Itu sebabnya, ia menancapkan sejumlah tonggak baru. Adhi Karya ditarik masuk ke sektor bisnis lain, yakni ke properti, perhotelan, serta bisnis infrastruktur transportasi.
Di bisnis properti, sebagai contoh, Adhi Karya sedang merampungkan pembangunan hotel Adhi Grandika. Perusahaan itu juga berencana membangun hotel di Semarang, Surabaya, dan kota besar lain. Di bisnis infrastruktur transportasi, kini Adhi Karya tengah menggarap proyek kereta ringan atau light rapid transit (LRT).
Menurut Kiswodarmawan, keputusan melebarkan sayap bisnis Adhi Karya bukannya tanpa dasar. Ia melihat ada sejumlah aset Adhi Karya yang bisa dikembangkan dan dioptimalkan sebagai sumber pemasukan baru.
Apalagi, kata dia, sejumlah proyek yang digarap ADHI, memiliki dampak positif terhadap masyarakat Indonesia. Misalnya, proyek pembangunan LRT di Jakarta. Dengan sarana transportasi ini, selain memudahkan moda angkutan penumpang, juga membantu pemerintah dalam mengurai kemacetan lalu lintas Jakarta. Lagi pula, "Tarif LRT juga relatif terjangkau oleh masyarakat," katanya.
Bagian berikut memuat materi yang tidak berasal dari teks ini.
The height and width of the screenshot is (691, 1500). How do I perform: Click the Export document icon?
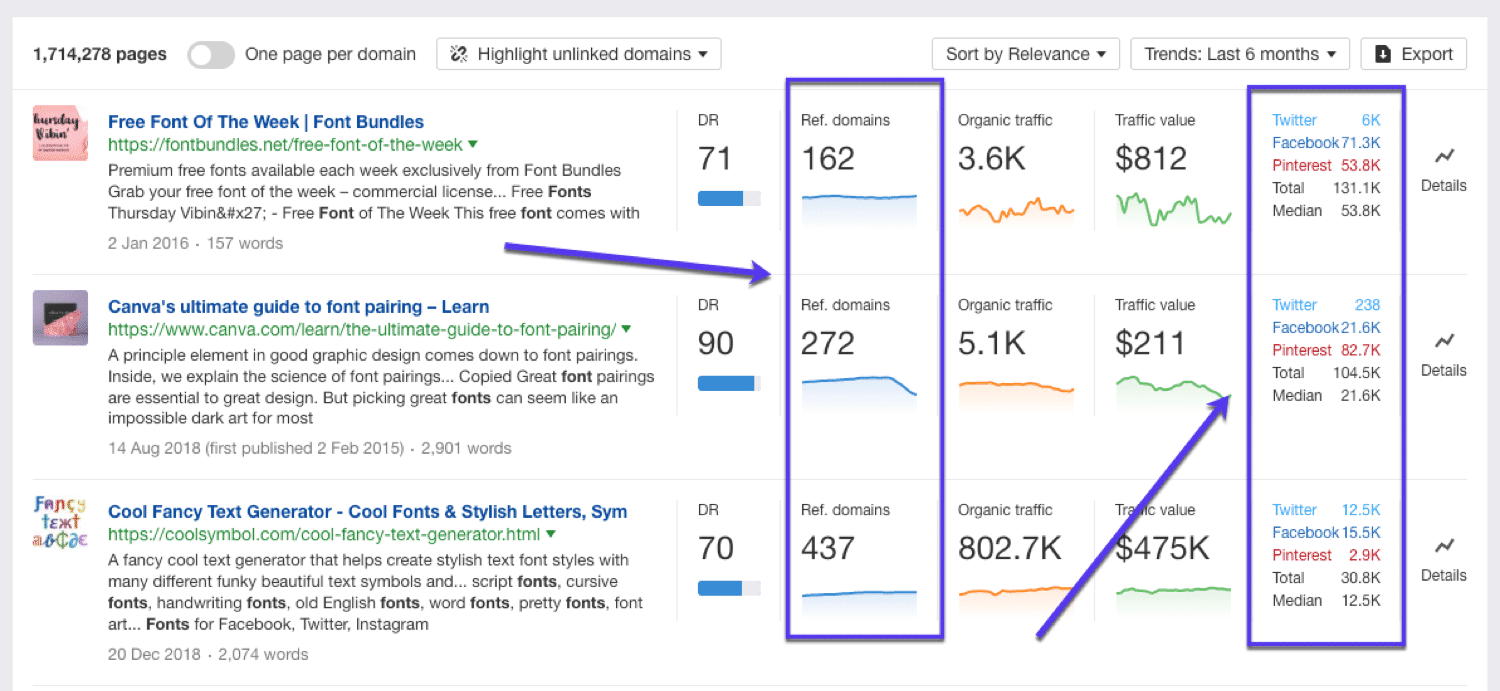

Dari sisi idealisme, Kiswodarmawan berambisi pengembangan Adhi Karya ini akan berkontribusi besar terhadap negara. Paling tidak, dengan kemajuan sektor konstruksi, masyarakat menjadi melek terhadap sebuah kemajuan pembangunan yang digarap negara.
Yang sudah pasti di depan mata, Kiswodarmawan bertanggungjawab menjaga pertumbuhan bisnis perusahaan yang dia pimpin. Dengan begitu, BUMN ini bisa meraih untung dan mampu memberikan dividen ke kantong negara.
Kiswodarmawan sudah menyadari akan tanggung jawab tersebut. Itu pula yang menjadi pertimbangannya untuk terus mencari strategi agar bisnis Adhi Karya bisa mencapai hasil yang optimal.
Salah satu strategi yang dia jalankan adalah menggenjot produktivitas sumber daya manusia. Upaya itu diwujudkan dengan mendirikan Unit Learning Centre Adhi Karya di Pasar Minggu, Jakarta Selatan, tahun 2011. Di tempat inilah, pegawai Adhi Karya digodok dan dibekali dengan berbagai macam pengetahuan.